Quello che Larry Flynt arriva a dimostrare, non è come si illudono F(orman) & F(lynt) che gli Stati Uniti sono un grande paese perché chiunque, anche il più infimo degli uomini, può dire quello che vuole. No, ciò che Larry Flynt dimostra è che gli Stati Uniti sono il paese più potente al mondo perché chiunque può dire quello che vuole purché sia abbastanza ricco. Ci provano, gli autori, a raccontarci che il nostro eroe si serve di un giovane avvocato idealista che difende i suoi diritti non per soldi ma per amicizia e fede nei valori della Nazione Americana. Però Flynt è un uomo diretto e non resiste alla tentazione di sfoggiare la ricchezza così faticosamente raggiunta col sudore delle natiche altrui. Quello del denaro, continuamente represso, è il tema nascosto che ritorna continuamente dall'inconscio del film. Si evita accuratamente di calcare la mano sul fatto che Flynt è ricco, ricco, ricco, schifosamente ricco, non lo si mostra mai nelle sue vesti di imprenditore e speculatore. Si evita di spiegare come una banda di sciamannati, da editori di uno dei tanti simil-play boy, arriva a gestire un impero da milioni e milioni di dollari. Eppure Flynt è ricco, schifosamente ricco. Coi soldi compra la cauzione, la droga, le donne, l'attenzione della Corte Suprema e del sistema giuridico, perfino una piccola formazione politica che faccia sentire la voce delle sue ragioni. Coi soldi entra in tribunale e coi soldi ne esce. Libertà e ricchezza, ricchezza e libertà. Larry Flynt è una storia da circo debordiano: la sua difesa finale non si gioca sul sacrosanto diritto di dire quello che si vuole, bensì su un cavillo, un puro e semplice, fottutissimo cavillo: Larry Flynt può dire che un predicatore è un motherfucker per il semplice motivo che la cosa non è universalmente credibile come vera (perché la signora in questione è morta da tempo, non per altro). Fosse capitato a noi e a voi, signori, fosse capitato ad uno dei milioni di poveracci che occupano la scala più bassa della piramide a forma di $, signori, col piffero che avremmo trovato udienza presso la Corte Suprema.

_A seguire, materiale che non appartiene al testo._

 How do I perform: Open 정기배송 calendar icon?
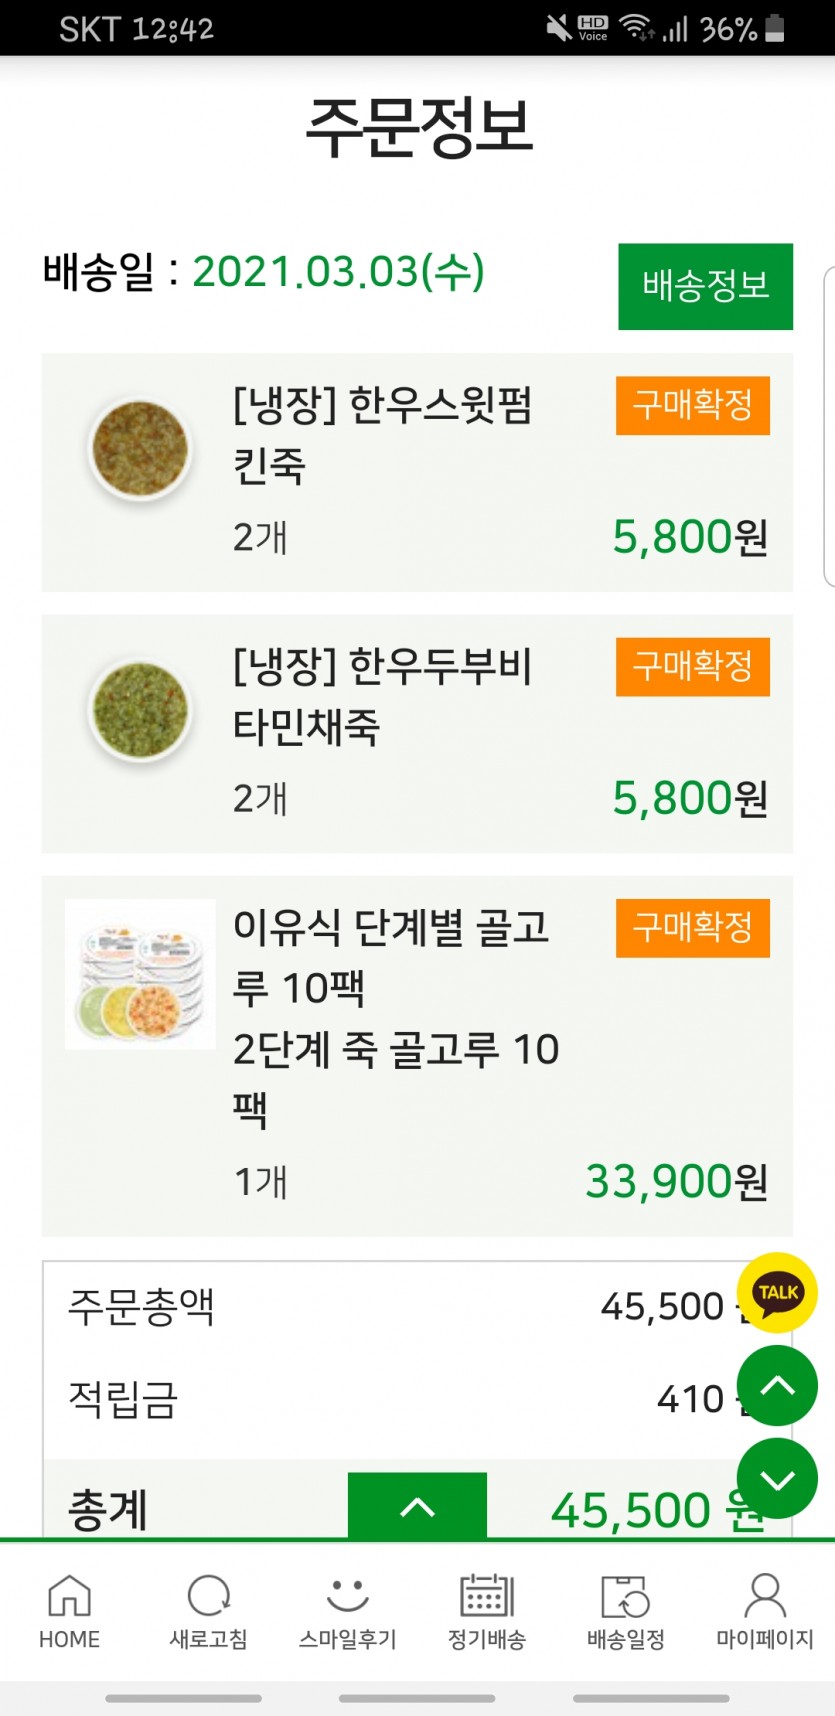486,1597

Infine due domande: perché da un certo punto in poi Larry Flynt si mette a parlare come il Padrino? Perché fra tutte le ragazze nude che compaiono nel film (in carne e ossa o sulle pagine di Hustler) non ce n'è una sola di colore? Perché al signor Flynt non piacciono. Niente correttezza politica, per carità, solo un pensiero alla reale consistenza di questo simbolo (del polo) delle libertà.